Analyst Ratings January 27, 2026

Wolfe Research Upholds Outperform on Boeing, Sets $260 Target After Solid Q4 Results

Q4 free cash flow surprise, strong backlog and production updates underpin analyst confidence amid program charges and ongoing supplier challenges

By Nina Shah BA
Wolfe Research Upholds Outperform on Boeing, Sets $260 Target After Solid Q4 Results
BA

Wolfe Research has reiterated an Outperform rating and a $260.00 price target for Boeing following the company’s fourth-quarter report. Boeing reported $375 million of free cash flow in Q4, revenue of $23.9 billion, and a backlog that rose to $682 billion. While certain programs and supply-chain charges weighed on segment profitability, asset sales and production improvements supported core earnings and analyst optimism.

Key Points

  • Wolfe Research reiterated an Outperform rating and a $260 price target on Boeing after the company’s fourth-quarter results.
  • Boeing produced $375 million in free cash flow in Q4, took total 2025 cash use to just under $1.9 billion, and reported $23.9 billion in sales with backlog at $682 billion.
  • Segmental pressures included a $632 million operating loss in Commercial Airplanes related to the Spirit AeroSystems deal and a $600 million charge in Defense, Space & Security tied to Tanker program production and supply-chain costs; a $9.6 billion gain from the Jeppesen sale lifted core EPS to $9.92.

Wolfe Research has maintained an Outperform rating on Boeing and left its price target unchanged at $260.00 after the aerospace manufacturer released fourth-quarter financial results.

The company posted $375 million of free cash flow in the quarter, which brought total cash use for 2025 to just under $1.9 billion - modestly better than Boeing’s prior guidance of about $2 billion.

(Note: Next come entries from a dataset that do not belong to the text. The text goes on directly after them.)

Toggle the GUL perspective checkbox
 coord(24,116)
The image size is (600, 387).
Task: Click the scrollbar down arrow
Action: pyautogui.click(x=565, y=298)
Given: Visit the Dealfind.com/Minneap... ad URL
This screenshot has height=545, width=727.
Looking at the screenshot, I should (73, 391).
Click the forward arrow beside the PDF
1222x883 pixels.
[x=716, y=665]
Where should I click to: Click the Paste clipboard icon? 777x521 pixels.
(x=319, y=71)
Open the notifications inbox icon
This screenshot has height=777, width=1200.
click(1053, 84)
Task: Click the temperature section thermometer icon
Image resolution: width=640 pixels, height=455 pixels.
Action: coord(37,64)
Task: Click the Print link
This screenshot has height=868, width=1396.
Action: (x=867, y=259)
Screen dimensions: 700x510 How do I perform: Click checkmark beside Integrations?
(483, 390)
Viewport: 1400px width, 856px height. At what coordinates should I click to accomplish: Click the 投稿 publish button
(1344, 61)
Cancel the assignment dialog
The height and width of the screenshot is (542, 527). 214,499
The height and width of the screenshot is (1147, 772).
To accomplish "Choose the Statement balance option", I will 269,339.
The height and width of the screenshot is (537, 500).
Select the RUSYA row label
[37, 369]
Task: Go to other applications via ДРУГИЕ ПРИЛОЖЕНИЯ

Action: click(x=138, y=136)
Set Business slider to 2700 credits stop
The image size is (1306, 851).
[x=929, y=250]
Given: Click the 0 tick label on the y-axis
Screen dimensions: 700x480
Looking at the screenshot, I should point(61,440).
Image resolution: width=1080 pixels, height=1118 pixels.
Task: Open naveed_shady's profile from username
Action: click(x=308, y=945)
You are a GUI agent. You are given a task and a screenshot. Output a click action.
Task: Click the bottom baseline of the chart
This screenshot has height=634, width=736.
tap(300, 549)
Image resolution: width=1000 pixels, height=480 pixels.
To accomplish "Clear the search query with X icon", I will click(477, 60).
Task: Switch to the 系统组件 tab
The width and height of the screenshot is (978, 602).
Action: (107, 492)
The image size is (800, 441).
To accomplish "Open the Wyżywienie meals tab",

Reported sales were $23.9 billion, roughly 5% above consensus expectations, and backlog expanded to $682 billion, marking a 31% increase from a year earlier and 7% sequential growth.


Segment results and program developments

Within Commercial Airplanes (BCA), Boeing recorded a $632 million operating loss. Wolfe Research attributes that result to the impact of the Spirit AeroSystems arrangement. During the quarter, Boeing raised 737 production to 42 aircraft per month, and the 787 program began a transition to eight aircraft per month. The company also reported certification progress on the 737-10 and the 777X programs.

Defense, Space & Security (BDS) reported a $600 million charge tied to production and supply-chain costs associated with the Tanker program, producing the segment’s first operating loss of 2025. Separately, Boeing realized a $9.6 billion gain from the sale of Jeppesen during the quarter, a one-time inflow that contributed to core earnings per share of $9.92.


Guidance and analyst expectations

Although the company’s release did not include fresh formal guidance, Boeing management had previously signaled expectations for low single-digit positive free cash flow in 2026. Wolfe Research expects that outlook to be reiterated on the company’s earnings call.


Other industry developments cited alongside the report

  • Dubai Aerospace Enterprise’s chief executive said Boeing has made "enormous progress" while noting that issues persist with engine manufacturers and smaller suppliers.
  • The Federal Aviation Administration stated it is not obstructing certification for the 737 MAX 7 and 10, and emphasized that certification responsibility lies with Boeing.
  • UBS continued to carry a Buy rating and a $275 price target on Boeing, pointing to favorable trends in 787 Dreamliner production.
  • Dreamlifter flights carrying 787 components increased 69% year over year, supporting production momentum.
  • Ethiopian Airlines placed an order for nine Boeing 787-9 Dreamliners and completed the purchase of 11 Boeing 737 MAX jets, totaling 20 new aircraft aimed at expanding its international network.

Outlook

Overall, the quarter combined operational headwinds and one-time items with encouraging cash flow and production signals. Wolfe Research’s maintained rating reflects that balance: program-related charges and supply constraints weighed on segment results, while stronger-than-expected sales, backlog growth and the Jeppesen sale supported core earnings and analyst confidence.

Risks

  • Ongoing program and supplier challenges - issues with engine manufacturers and smaller suppliers could continue to affect production and delivery schedules, impacting aerospace manufacturing and airline fleet planning.
  • Production and supply-chain costs - charges such as the $600 million Tanker-related hit to BDS highlight the risk of rising costs or execution problems in defense programs, which can affect defense contractors and government procurement budgets.
  • Program-specific liabilities - the Spirit AeroSystems-related loss in Commercial Airplanes shows that contractual arrangements and supplier disputes can reduce segment profitability and influence industrial suppliers and commercial aircraft leasing markets.